My experience with shared custody over the past 6 years helps me with my clients because I understand intimately what their challenges are trying to co-parent with a former spouse, who may not see the world the same way. The best analogy someone shared with me recently is that a child is like a new house you are building, and each parent is building one half of that house. For that house to be solid, it needs to be able to appreciate and love both its designers. I can tell you first hand what happens when one of the architects/builders goes missing– it creates a hole in the child’s heart.

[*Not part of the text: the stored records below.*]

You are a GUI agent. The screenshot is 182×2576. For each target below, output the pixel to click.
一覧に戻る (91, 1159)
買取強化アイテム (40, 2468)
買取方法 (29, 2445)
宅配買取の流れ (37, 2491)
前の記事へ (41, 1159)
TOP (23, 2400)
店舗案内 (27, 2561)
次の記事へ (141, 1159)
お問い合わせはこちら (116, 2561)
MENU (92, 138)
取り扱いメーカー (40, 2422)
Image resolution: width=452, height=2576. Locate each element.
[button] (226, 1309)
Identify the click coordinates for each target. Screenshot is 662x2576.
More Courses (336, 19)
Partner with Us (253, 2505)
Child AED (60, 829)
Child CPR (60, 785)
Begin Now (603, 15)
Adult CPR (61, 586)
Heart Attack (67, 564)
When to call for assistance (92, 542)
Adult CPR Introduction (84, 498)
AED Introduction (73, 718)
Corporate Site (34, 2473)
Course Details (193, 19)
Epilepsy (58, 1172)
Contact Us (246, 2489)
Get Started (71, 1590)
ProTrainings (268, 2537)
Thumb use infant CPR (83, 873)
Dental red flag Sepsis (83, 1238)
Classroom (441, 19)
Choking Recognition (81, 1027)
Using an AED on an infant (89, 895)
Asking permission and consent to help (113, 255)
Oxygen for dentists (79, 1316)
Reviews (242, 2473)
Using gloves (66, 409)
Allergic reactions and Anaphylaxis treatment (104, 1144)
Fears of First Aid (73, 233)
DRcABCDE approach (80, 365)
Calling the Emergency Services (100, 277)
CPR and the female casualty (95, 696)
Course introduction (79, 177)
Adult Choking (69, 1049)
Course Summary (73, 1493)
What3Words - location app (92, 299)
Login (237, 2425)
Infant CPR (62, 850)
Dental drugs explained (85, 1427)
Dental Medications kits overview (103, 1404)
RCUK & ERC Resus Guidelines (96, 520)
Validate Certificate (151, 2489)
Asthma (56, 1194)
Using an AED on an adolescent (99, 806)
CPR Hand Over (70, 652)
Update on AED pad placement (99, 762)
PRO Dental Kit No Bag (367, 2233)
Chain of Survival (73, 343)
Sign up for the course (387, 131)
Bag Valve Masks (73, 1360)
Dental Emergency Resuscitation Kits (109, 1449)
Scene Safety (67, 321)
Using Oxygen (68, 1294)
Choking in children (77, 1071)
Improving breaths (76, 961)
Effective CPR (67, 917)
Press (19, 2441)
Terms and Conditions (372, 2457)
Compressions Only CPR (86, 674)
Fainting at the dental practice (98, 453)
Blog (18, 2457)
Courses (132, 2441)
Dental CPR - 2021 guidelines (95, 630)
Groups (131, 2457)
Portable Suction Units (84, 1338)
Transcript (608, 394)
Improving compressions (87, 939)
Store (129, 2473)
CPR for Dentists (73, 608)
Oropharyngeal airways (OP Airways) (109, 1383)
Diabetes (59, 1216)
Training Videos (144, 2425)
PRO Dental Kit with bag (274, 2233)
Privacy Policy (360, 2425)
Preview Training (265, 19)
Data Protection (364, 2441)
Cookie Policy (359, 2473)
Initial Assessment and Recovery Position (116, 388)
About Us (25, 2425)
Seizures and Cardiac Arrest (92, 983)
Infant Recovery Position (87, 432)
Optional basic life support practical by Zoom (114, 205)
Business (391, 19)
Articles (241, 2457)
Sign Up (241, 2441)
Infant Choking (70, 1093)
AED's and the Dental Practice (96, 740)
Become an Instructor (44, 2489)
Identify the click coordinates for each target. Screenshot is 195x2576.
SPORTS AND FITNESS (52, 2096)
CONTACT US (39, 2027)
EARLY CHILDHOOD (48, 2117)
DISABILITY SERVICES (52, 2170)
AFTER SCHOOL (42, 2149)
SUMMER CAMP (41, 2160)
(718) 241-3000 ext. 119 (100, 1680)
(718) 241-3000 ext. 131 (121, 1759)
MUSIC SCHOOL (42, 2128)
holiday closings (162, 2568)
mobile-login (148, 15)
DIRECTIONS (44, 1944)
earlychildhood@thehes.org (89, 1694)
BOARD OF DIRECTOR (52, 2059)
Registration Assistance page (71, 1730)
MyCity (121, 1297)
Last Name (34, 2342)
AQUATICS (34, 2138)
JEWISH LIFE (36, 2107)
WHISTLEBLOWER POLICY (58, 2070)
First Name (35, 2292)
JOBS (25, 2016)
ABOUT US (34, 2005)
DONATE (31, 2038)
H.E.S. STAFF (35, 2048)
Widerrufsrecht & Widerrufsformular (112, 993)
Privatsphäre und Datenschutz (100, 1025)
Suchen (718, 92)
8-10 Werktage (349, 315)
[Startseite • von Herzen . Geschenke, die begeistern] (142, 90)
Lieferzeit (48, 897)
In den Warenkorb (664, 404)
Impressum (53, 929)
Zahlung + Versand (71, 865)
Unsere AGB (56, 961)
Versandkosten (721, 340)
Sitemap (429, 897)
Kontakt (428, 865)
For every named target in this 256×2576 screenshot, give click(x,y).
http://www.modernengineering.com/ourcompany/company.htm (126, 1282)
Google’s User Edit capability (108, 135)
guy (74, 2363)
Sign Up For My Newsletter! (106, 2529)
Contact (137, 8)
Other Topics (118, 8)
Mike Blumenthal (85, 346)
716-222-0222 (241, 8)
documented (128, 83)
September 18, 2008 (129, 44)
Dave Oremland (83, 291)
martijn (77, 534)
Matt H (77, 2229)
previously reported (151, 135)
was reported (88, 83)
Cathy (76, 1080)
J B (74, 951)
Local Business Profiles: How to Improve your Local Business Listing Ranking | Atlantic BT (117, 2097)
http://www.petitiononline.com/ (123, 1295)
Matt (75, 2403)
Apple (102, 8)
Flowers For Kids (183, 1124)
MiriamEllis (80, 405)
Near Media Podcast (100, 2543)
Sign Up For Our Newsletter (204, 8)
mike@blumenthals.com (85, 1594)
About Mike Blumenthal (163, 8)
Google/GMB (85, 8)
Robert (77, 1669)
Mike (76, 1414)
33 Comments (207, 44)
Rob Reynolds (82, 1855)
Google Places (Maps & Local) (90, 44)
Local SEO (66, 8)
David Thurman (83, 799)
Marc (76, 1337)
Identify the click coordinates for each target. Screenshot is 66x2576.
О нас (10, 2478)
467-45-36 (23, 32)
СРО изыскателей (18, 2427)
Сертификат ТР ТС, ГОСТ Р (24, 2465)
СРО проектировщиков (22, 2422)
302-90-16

These past six months, that hole in my heart is finally being filled with love by a family I have always longed for, and for the first time in my life I do not feel like I have to tackle life’s challenges all by myself. Through my brothers, father, step-mother, aunt, uncle, and cousins who have all entered my world this first half of the year, I am finally learning to appreciate something most people have taken for granted their whole lives– that the family fabric we create is there to act as a beautiful emotional safety net. Every child should be able to experience this and grow up with this feeling– regardless of whether the parents stay in an intact household or not.
We all have choices to make in life, and sometimes we are defined by the choices we make. Severing all ties with a family member should only be done in extreme circumstances. Absent an extreme situation, I encourage everyone to appreciate the importance of family ties, and to work together to make the best family connections possible, not just for the sake of our children, but for everyone’s happiness and well-being.